WORK TASK: Within the data below, copy each line where the string "Given" is found.

[Screenshot grounding data]
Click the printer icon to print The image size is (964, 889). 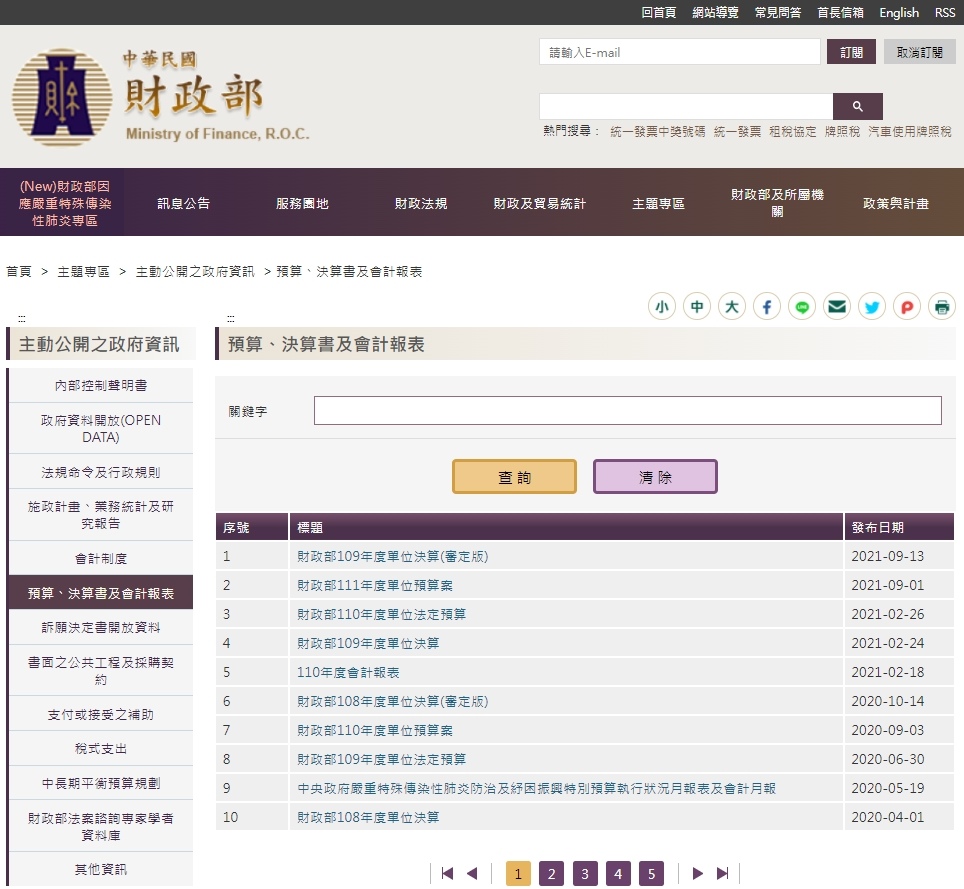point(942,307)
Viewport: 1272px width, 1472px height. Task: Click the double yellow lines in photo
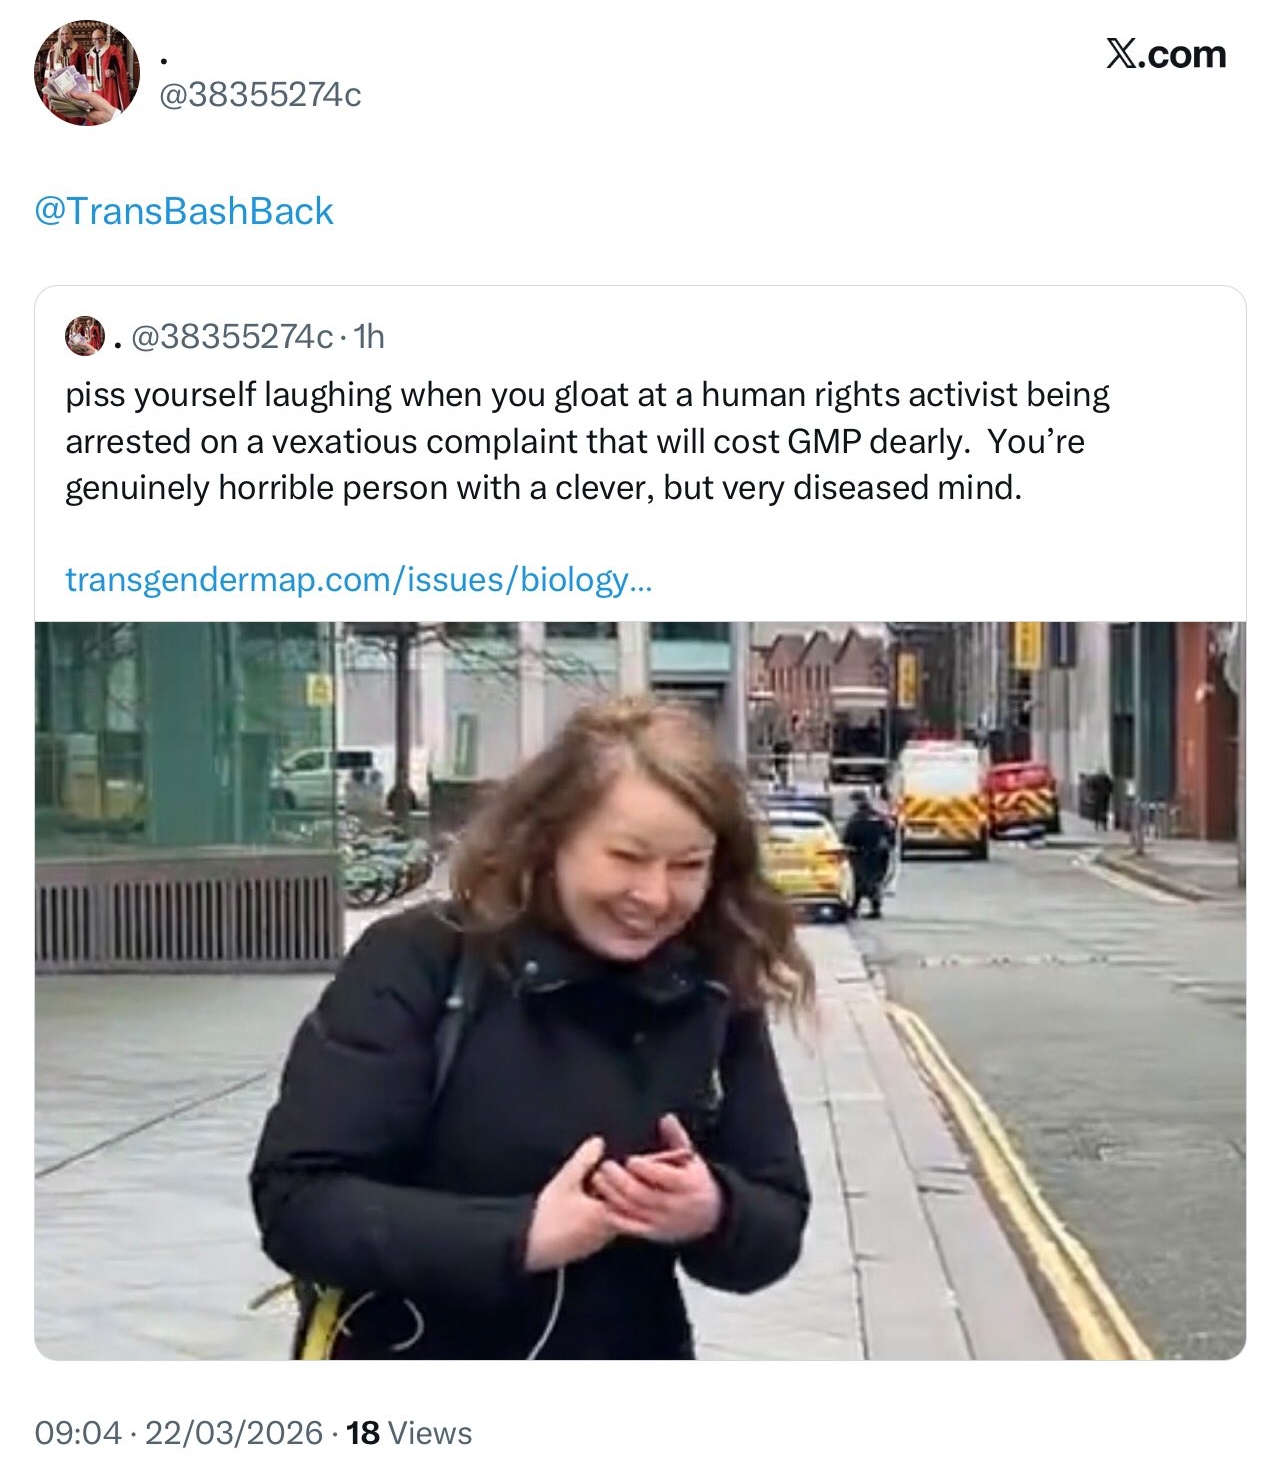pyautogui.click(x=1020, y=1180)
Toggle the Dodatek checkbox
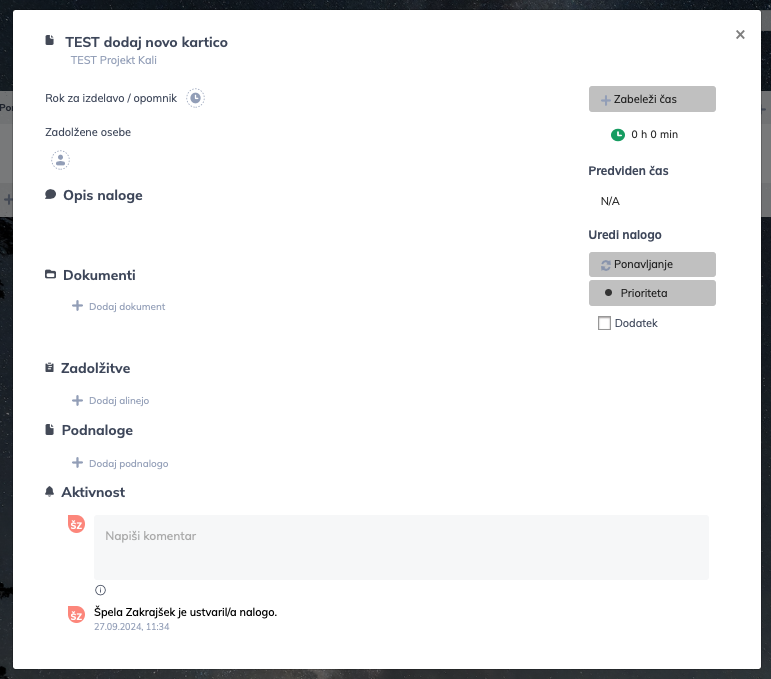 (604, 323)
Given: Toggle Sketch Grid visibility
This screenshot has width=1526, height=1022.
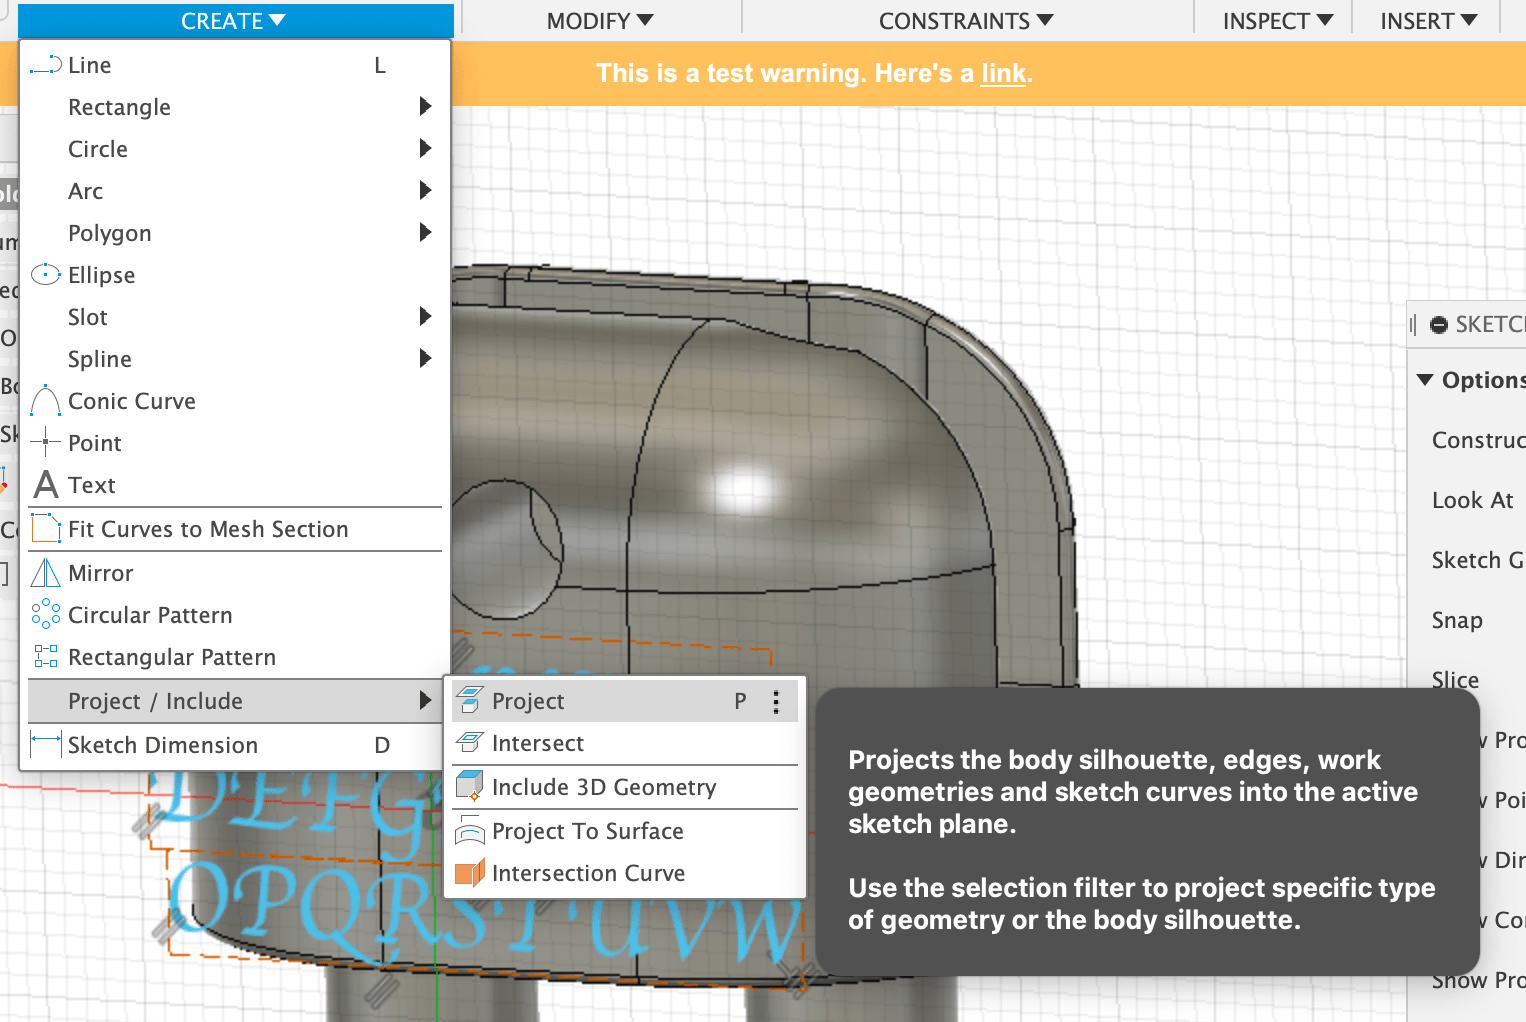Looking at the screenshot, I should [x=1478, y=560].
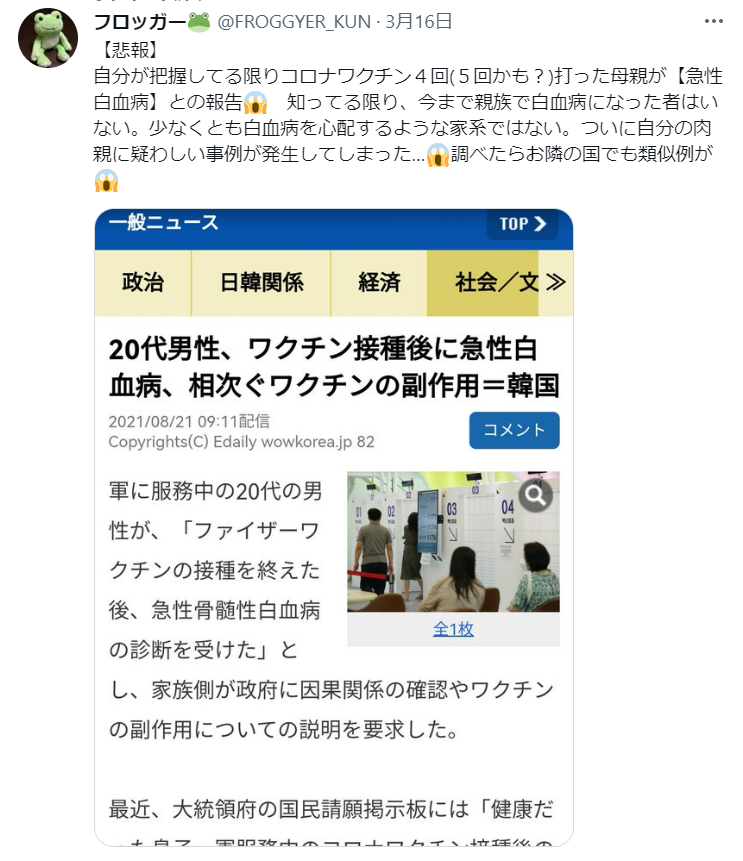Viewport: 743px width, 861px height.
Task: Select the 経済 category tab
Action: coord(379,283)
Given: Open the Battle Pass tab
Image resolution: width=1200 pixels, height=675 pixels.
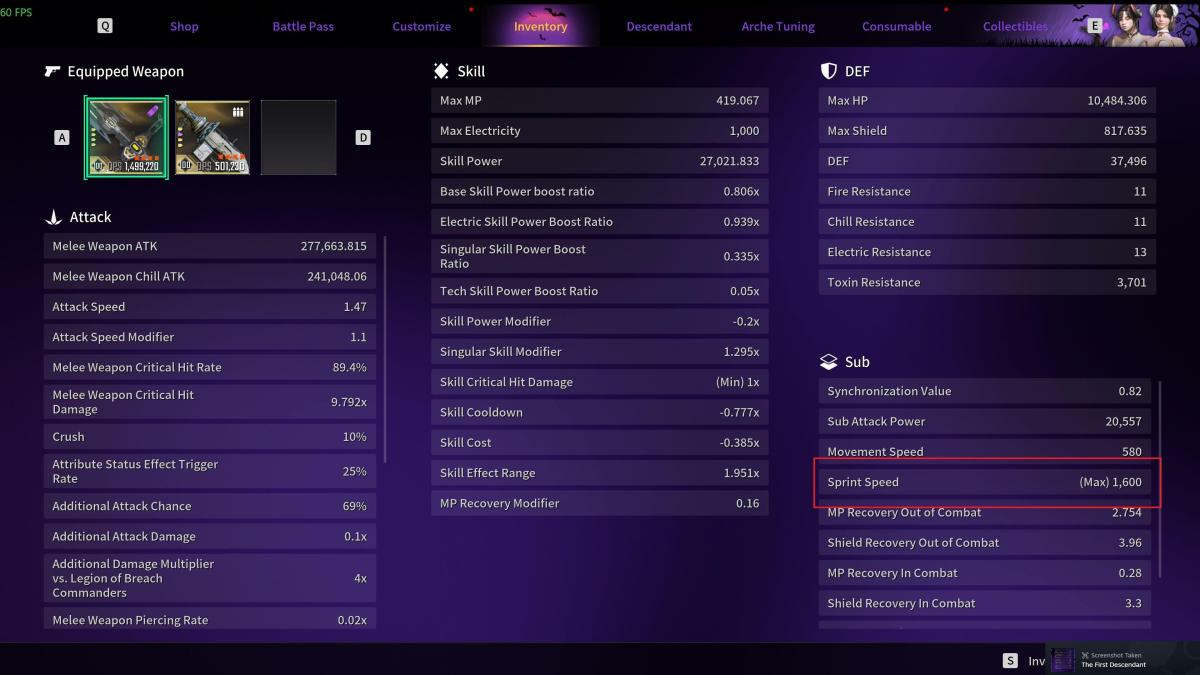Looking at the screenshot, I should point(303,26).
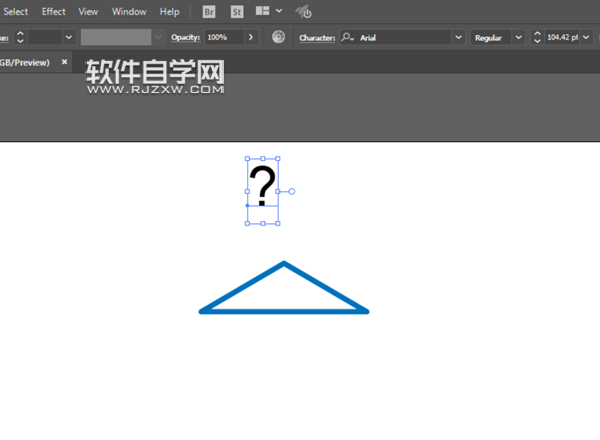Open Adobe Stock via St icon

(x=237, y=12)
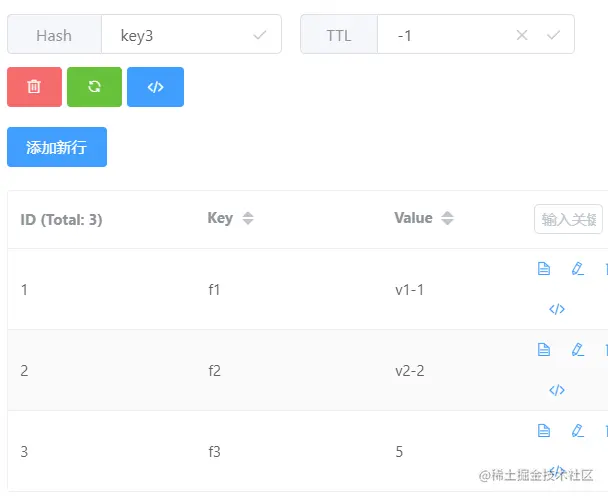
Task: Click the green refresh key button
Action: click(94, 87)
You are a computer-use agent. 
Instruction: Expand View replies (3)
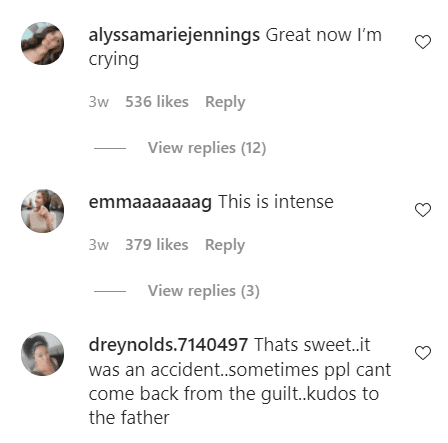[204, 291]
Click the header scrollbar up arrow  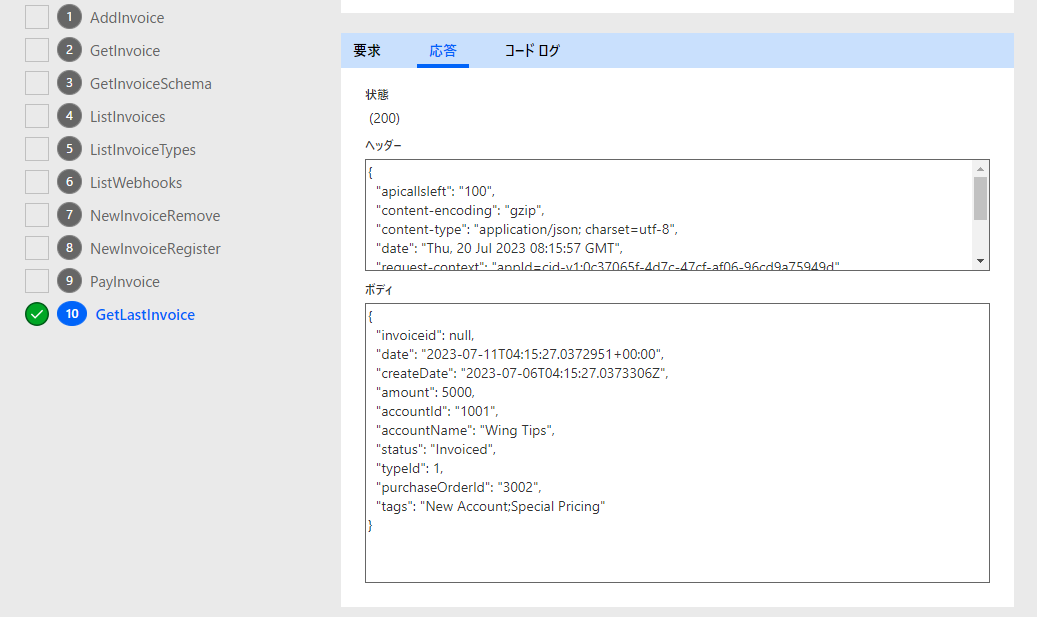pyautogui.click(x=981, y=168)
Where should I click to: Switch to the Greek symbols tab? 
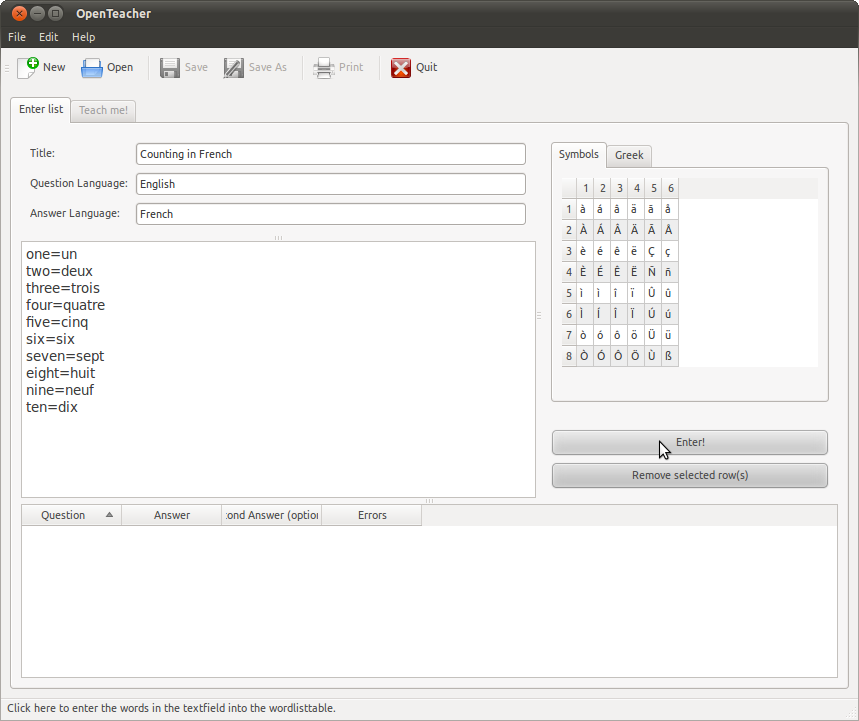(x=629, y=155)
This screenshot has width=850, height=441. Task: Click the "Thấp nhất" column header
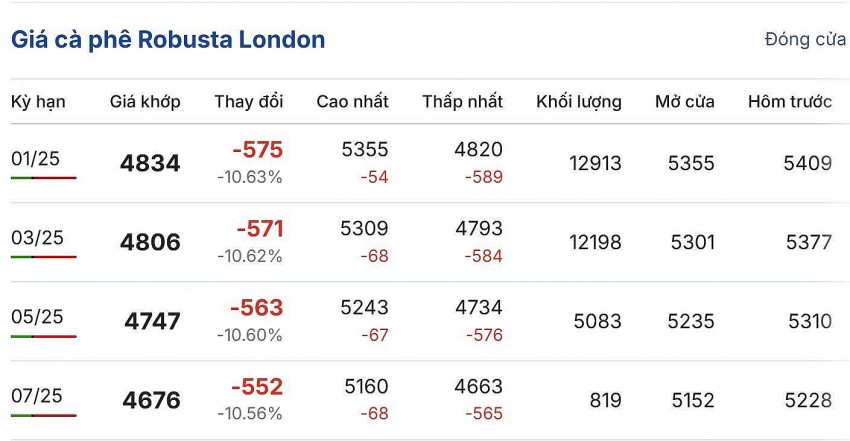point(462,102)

PROBLEM SOLUTION:
Given: Toggle Sketch Grid visibility
Given: Open the Battle Pass tab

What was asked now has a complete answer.